Sensacja wisiała w powietrzu
W czwartkowe popołudnie LKS Leśna podejmowała przed własną publicznością drużynę Orła Łękawica. Spotkanie odbyło się w ramach Pucharu Polski.
- Wiedzieliśmy, że Orzeł jest zdecydowanym faworytem tego spotkania. Na tle IV-ligowca zaprezentowaliśmy się jednak solidnie, choć rywal przeważał - mówi Piotr Raczek, prezes klubu z Leśnej.

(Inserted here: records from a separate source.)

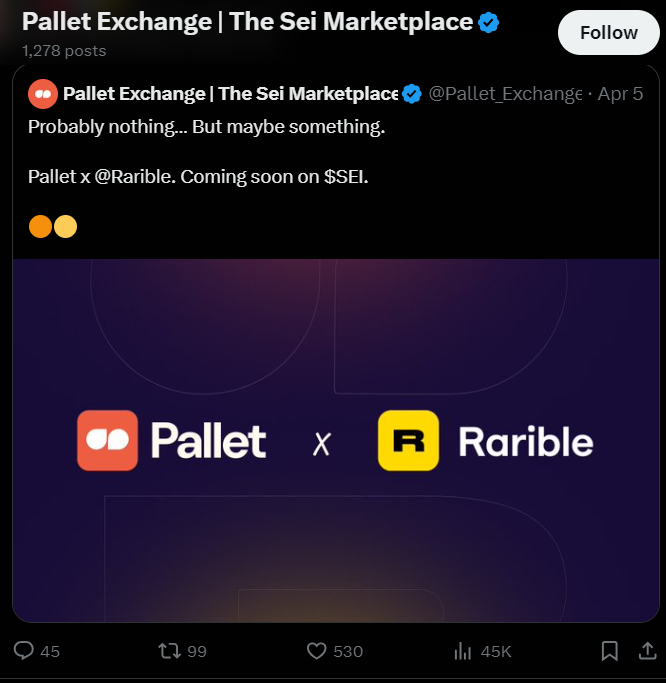Open Pallet Exchange avatar in quoted tweet
Image resolution: width=666 pixels, height=683 pixels.
(42, 94)
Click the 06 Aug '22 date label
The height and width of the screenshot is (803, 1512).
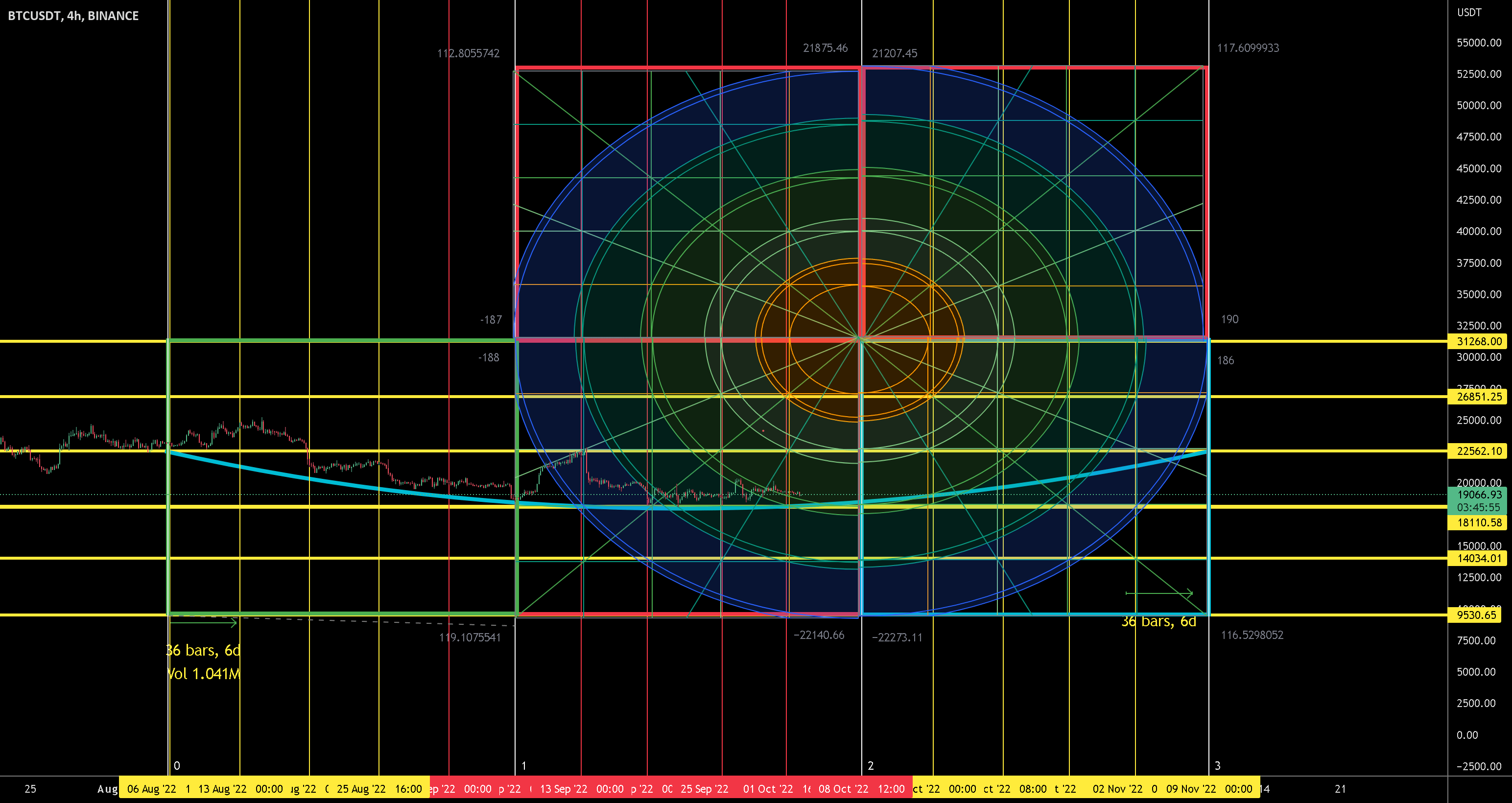tap(151, 789)

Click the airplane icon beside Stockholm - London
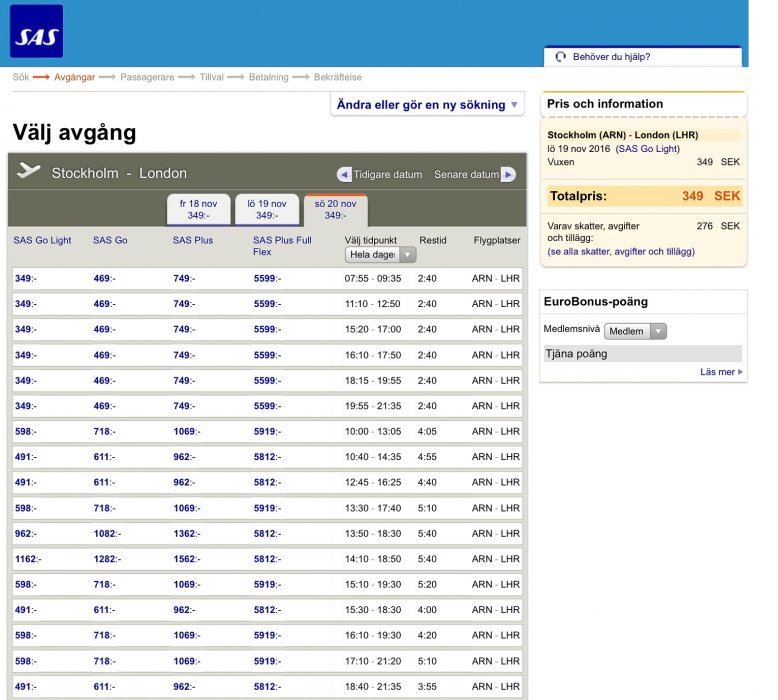(x=29, y=171)
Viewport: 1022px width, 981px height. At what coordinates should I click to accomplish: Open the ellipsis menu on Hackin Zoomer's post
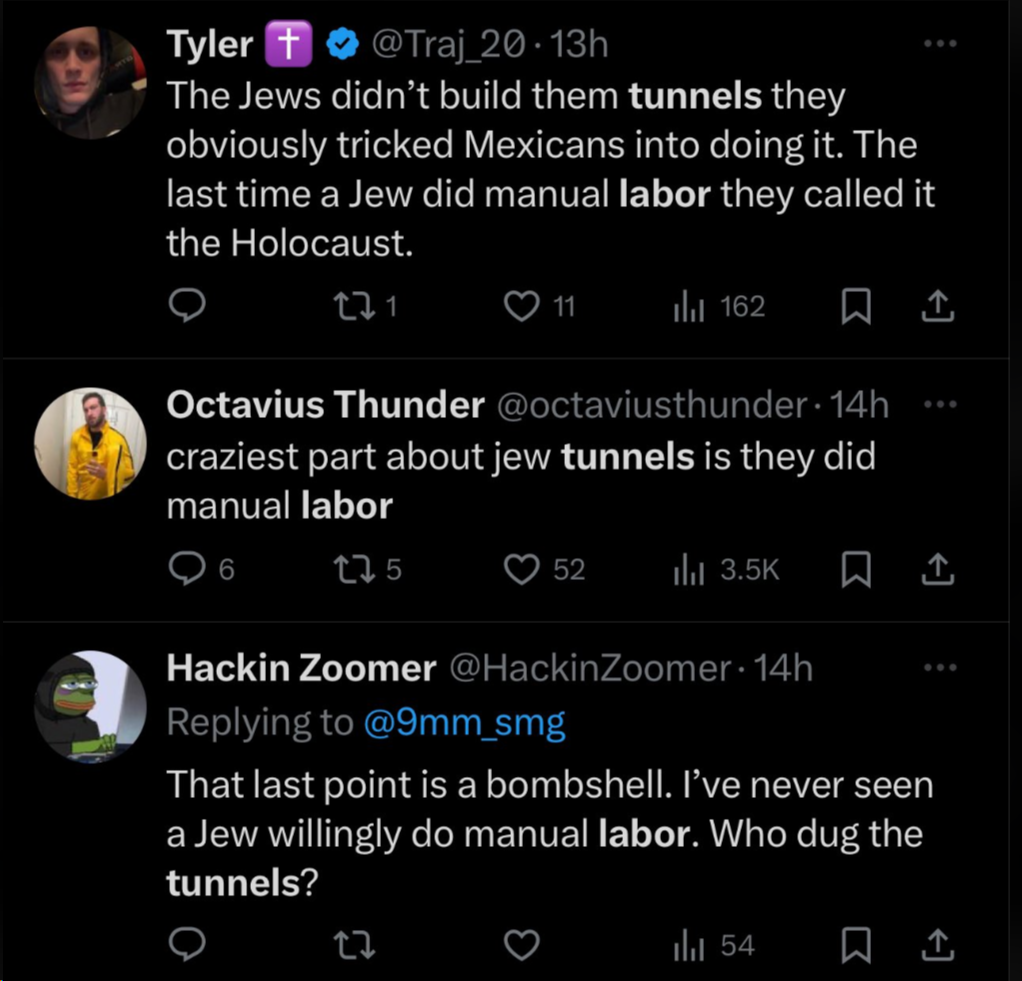940,668
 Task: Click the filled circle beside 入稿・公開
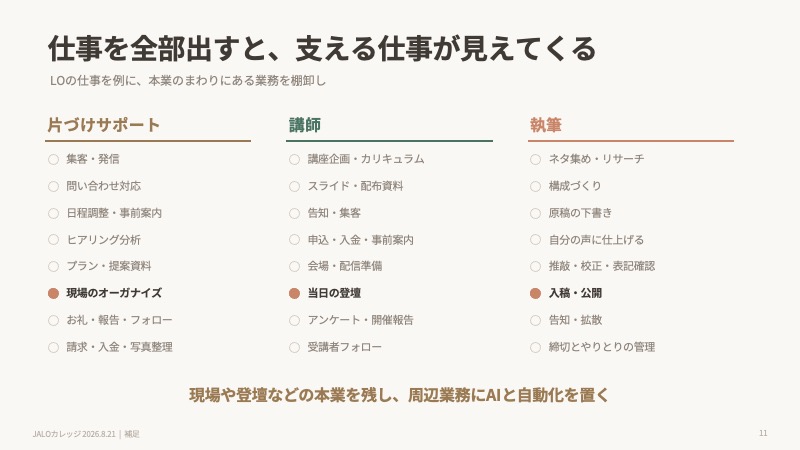pos(535,293)

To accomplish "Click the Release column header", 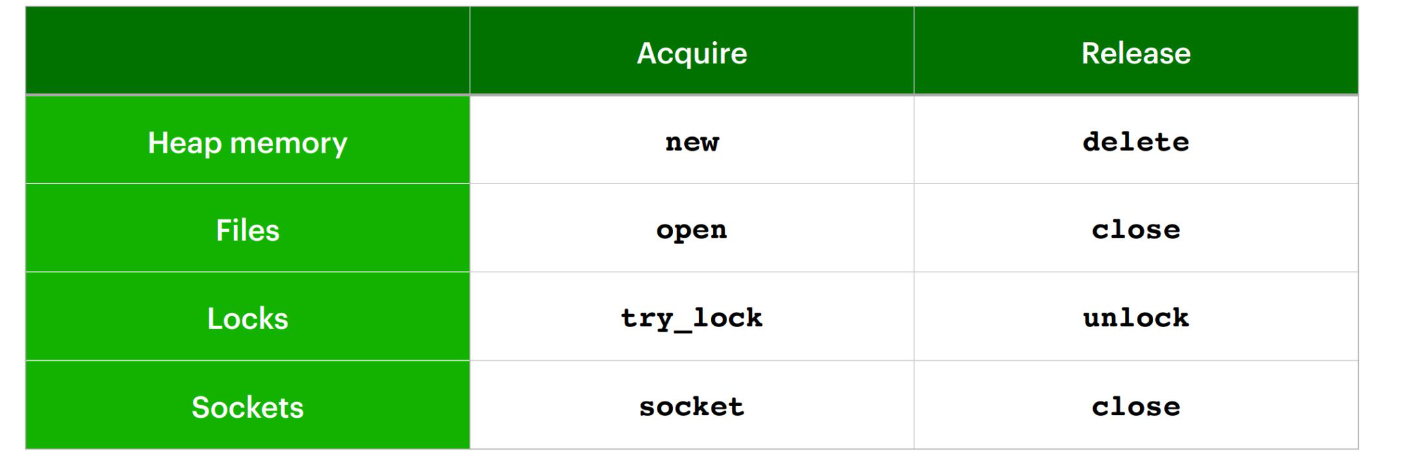I will click(1136, 52).
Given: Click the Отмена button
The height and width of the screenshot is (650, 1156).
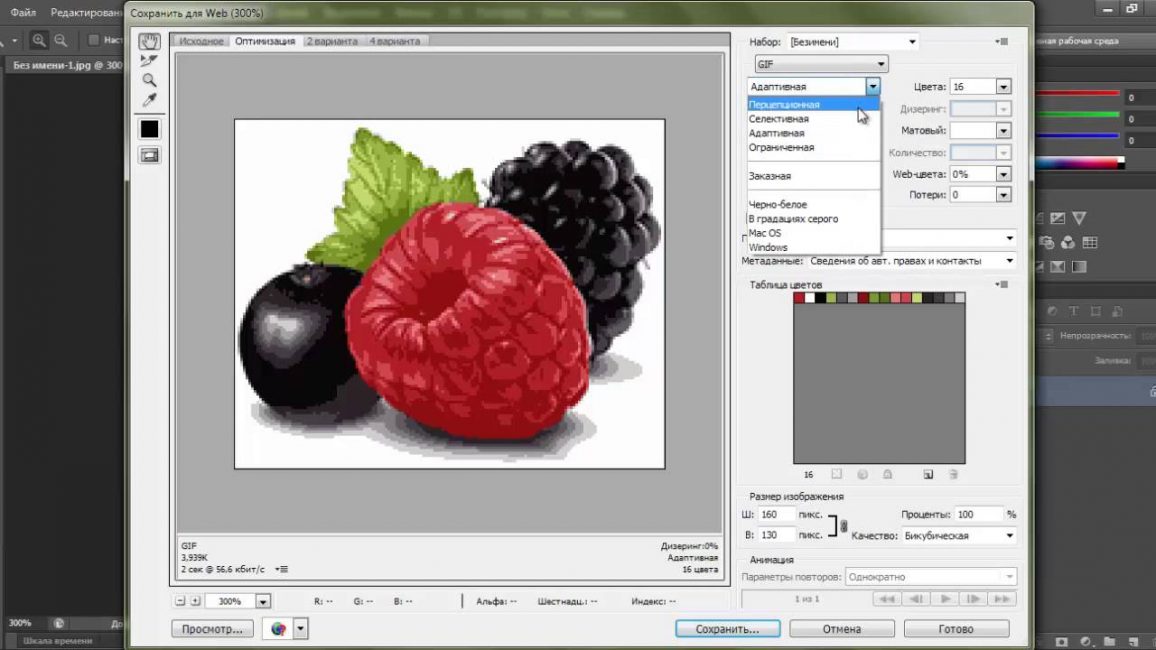Looking at the screenshot, I should [x=841, y=628].

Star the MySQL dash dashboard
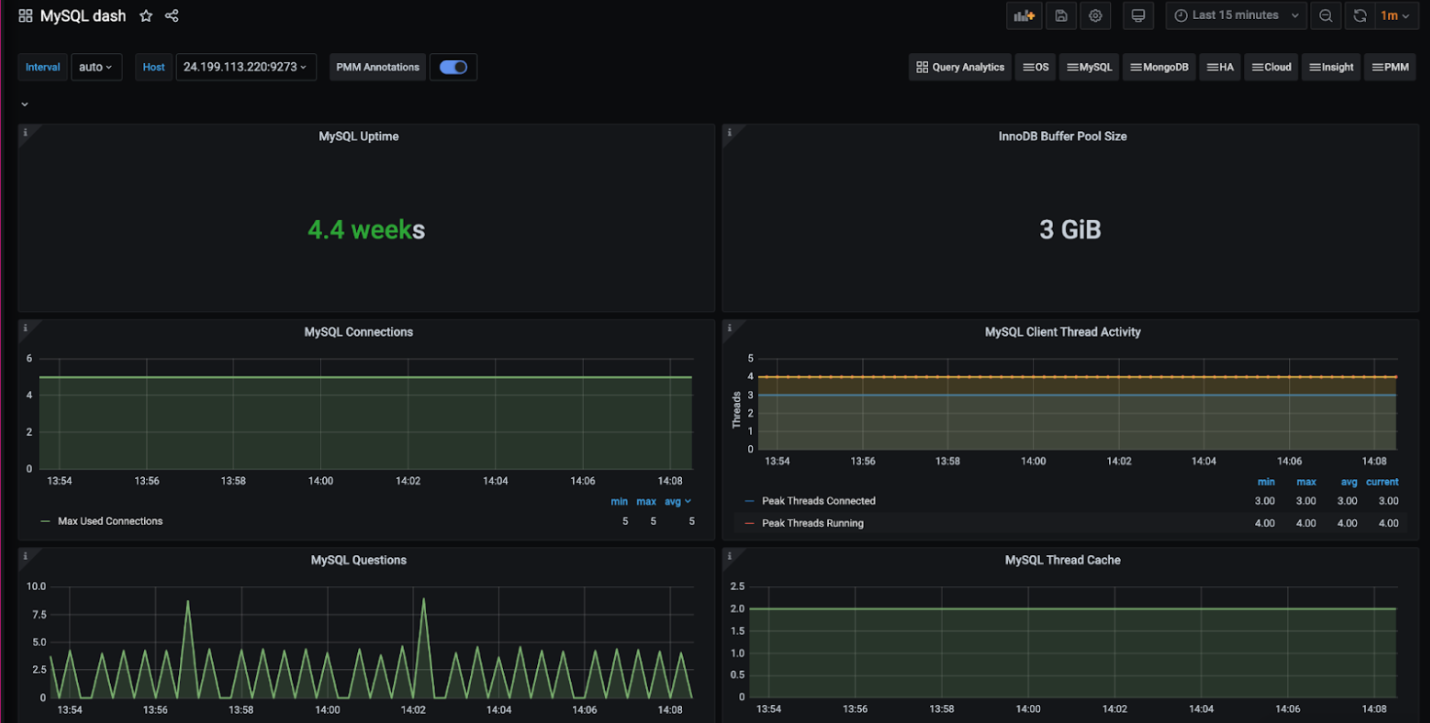[146, 16]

Na przekroju całego meczu przyjezdni przeważali. Zwłaszcza w drugiej połowie. Przed przerwą to jednak beniaminek wyszedł na prowadzenie po tym jak piłkę do siatki skierował Kajetan Lach. W rewanżowych 3 kwadransach Marcin Osmałek posłał na plac gry 3 doświadczonych zawodników - Szymon Byrtek, Marcin Studencki i Robert Mrózek zrobili wyraźną różnicę.
Orzeł w 57. i 68. minucie strzelił 2 gole. Do wyrównania doprowadził Mrózek, zaś następnie Radosława Pietrasika pokonał Studencki. Przewaga drużyny z Łękawicy była niepodważalna, ale LKS Leśna wyprowadzał groźne kontrataki. Po jednym z nich udało się wyrównać. Łukasz Byrtek w polu karnym sfaulował Łukasza Łodzianę, a z "wapna" sprawiedliwość wymierzył Lach. Była to 91. minuta spotkania i... czekał nas konkurs rzutów karnych. W nich skuteczniejszy był Orzeł, który z 11. metra trafił 4-krotnie. Ł. Byrtek obronił natomiast uderzenia Artura Wróbla i Szymona Kowalczyka.